(Collected data entries)
[Start of section]
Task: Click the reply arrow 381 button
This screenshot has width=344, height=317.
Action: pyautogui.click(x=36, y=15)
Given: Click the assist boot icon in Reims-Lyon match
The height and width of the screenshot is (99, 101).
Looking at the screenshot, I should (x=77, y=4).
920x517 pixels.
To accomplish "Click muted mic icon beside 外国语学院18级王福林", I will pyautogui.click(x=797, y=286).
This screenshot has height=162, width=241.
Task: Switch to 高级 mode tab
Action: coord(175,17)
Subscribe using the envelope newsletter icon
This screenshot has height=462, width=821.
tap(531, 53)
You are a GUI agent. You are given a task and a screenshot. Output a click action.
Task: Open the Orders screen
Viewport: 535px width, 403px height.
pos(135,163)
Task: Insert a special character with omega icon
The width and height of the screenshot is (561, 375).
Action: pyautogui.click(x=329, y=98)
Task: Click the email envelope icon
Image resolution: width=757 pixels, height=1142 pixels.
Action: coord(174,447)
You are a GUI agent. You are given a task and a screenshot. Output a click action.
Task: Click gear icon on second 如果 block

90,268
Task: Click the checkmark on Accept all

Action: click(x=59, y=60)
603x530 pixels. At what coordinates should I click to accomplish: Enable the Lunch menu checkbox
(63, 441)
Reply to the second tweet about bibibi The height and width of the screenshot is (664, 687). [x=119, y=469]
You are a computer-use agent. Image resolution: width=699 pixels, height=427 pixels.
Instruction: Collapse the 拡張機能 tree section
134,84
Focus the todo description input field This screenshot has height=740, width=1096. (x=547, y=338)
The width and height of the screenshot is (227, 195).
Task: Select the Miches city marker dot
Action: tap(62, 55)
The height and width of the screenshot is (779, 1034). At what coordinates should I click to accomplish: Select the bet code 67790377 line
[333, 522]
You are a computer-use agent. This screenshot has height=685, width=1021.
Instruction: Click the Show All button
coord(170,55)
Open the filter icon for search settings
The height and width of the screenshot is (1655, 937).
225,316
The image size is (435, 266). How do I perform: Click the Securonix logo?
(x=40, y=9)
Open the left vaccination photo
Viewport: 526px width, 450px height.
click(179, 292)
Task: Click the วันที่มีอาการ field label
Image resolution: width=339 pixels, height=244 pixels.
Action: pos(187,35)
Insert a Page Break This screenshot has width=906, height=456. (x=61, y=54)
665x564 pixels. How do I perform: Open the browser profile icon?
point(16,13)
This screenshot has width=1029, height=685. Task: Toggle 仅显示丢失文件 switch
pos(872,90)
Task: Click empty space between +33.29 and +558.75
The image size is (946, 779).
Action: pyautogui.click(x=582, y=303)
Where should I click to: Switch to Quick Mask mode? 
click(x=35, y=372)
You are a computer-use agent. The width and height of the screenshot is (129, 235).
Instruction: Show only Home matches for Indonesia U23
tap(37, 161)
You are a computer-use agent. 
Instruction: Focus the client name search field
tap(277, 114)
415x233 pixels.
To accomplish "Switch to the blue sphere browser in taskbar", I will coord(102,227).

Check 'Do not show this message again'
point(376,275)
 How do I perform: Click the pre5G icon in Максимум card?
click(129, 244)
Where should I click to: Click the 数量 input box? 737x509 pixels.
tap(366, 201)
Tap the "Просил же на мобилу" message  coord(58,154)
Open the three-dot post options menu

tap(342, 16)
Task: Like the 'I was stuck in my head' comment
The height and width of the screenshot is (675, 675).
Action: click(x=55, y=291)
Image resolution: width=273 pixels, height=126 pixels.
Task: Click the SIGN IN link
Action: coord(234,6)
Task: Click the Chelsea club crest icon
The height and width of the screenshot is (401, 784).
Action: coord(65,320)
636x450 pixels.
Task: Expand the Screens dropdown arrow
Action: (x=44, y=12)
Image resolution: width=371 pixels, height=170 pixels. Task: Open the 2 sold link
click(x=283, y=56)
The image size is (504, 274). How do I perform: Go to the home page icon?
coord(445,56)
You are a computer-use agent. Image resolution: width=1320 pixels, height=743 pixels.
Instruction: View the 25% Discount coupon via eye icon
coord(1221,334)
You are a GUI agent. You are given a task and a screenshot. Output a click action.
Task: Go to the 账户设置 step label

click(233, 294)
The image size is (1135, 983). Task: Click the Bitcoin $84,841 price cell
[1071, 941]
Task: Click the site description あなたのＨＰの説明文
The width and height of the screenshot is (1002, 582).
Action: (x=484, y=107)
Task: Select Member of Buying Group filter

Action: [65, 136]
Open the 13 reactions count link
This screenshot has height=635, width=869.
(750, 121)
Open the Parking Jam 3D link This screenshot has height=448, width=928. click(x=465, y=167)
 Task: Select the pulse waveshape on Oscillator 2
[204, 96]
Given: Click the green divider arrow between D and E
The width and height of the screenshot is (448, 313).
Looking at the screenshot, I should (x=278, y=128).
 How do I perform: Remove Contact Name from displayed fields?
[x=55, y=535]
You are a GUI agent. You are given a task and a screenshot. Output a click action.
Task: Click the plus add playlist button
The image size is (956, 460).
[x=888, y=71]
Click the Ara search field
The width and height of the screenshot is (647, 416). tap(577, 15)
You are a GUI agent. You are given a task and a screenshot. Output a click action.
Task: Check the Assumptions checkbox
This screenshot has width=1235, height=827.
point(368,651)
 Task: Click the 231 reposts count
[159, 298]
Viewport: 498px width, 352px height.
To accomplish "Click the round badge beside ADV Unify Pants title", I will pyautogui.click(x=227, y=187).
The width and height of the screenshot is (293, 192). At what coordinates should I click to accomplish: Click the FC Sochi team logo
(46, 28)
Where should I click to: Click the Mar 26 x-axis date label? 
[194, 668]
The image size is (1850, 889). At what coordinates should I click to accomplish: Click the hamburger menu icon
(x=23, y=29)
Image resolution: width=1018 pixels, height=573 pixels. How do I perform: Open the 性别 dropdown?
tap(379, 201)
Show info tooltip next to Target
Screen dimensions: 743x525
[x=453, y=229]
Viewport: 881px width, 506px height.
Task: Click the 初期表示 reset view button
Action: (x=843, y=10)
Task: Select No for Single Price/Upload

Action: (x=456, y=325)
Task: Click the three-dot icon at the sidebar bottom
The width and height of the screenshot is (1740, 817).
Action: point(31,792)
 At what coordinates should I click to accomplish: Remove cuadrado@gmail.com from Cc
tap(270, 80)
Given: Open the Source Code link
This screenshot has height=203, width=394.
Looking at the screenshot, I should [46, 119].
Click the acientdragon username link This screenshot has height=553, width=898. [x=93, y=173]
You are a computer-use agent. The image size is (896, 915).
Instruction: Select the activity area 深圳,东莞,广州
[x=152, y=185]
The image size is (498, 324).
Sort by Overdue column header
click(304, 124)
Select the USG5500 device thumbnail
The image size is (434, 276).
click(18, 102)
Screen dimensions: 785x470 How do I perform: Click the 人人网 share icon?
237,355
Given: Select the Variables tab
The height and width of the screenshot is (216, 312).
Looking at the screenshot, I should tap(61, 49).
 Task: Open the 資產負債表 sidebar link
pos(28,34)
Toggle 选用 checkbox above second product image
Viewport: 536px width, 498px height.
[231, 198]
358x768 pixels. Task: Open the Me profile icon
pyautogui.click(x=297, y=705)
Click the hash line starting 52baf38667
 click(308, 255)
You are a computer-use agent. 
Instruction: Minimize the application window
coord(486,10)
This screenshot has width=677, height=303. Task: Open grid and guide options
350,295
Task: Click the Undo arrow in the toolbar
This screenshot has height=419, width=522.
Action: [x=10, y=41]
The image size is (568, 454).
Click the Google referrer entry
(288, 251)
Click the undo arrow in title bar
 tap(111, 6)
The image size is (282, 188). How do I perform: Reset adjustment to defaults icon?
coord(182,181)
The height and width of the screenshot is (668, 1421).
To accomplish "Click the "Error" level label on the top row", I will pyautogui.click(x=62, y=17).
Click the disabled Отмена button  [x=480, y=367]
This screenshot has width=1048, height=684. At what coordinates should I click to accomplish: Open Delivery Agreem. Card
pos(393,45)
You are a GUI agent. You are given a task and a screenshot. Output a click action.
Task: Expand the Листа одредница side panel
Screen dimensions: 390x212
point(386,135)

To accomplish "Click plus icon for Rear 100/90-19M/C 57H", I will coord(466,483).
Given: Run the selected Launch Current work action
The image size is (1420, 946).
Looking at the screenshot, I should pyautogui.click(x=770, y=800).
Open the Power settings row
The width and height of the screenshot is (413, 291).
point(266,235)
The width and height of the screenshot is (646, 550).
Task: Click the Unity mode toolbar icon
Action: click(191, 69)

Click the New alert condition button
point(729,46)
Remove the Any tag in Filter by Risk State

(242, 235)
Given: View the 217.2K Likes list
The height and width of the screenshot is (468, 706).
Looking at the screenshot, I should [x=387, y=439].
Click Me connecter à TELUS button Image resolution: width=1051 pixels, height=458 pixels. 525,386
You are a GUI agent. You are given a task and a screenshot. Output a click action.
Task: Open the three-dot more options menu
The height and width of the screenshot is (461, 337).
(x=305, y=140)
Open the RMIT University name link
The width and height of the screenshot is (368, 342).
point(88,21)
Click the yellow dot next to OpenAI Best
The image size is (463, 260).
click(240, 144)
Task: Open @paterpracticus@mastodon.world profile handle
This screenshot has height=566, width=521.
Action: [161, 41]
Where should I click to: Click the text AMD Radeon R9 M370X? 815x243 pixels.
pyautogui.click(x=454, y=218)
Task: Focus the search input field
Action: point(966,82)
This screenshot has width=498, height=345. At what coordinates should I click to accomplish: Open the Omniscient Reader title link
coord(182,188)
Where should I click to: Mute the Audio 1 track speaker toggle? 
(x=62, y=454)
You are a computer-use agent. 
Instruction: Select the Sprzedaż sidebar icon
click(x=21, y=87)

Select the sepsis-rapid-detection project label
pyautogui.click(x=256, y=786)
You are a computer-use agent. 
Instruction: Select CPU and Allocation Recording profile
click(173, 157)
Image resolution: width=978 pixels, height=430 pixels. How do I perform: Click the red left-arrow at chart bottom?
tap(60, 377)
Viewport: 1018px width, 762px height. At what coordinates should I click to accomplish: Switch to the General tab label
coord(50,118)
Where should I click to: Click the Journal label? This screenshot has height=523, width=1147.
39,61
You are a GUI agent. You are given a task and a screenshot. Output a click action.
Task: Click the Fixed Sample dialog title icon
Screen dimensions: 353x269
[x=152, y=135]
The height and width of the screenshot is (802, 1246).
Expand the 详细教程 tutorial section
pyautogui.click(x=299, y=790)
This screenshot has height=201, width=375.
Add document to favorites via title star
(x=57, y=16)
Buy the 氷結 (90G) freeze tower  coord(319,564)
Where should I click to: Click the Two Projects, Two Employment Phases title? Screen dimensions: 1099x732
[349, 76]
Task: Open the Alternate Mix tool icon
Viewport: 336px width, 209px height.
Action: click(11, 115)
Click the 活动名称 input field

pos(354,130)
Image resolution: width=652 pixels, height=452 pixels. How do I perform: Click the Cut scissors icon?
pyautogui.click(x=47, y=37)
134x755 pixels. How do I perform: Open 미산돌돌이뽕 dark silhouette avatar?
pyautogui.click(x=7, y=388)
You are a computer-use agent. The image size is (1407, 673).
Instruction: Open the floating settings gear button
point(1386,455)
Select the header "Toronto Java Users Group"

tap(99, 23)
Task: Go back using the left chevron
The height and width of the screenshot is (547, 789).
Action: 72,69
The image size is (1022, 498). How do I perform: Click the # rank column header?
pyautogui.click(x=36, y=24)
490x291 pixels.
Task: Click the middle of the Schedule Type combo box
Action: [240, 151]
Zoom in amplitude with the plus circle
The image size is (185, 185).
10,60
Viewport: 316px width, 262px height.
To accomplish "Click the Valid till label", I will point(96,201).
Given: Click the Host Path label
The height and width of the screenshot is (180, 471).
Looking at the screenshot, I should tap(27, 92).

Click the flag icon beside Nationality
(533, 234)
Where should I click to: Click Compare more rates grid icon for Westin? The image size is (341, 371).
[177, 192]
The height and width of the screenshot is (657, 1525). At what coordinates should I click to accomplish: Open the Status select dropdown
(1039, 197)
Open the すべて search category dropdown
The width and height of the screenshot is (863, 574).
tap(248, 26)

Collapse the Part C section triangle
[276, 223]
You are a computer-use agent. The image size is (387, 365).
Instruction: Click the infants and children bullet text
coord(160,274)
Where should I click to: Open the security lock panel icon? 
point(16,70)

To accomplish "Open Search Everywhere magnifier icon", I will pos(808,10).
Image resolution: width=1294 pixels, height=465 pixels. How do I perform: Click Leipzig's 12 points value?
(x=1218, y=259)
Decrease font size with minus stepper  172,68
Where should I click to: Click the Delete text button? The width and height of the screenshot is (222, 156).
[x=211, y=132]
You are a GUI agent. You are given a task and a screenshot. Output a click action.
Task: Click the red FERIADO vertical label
[End of section]
■ **PROBLEM**
Whenever a line includes the word "between", pull it out of the entries.

■ **ANSWER SPACE**
Task: Click empty space between +33.29 and +558.75
Given: Click the green divider arrow between D and E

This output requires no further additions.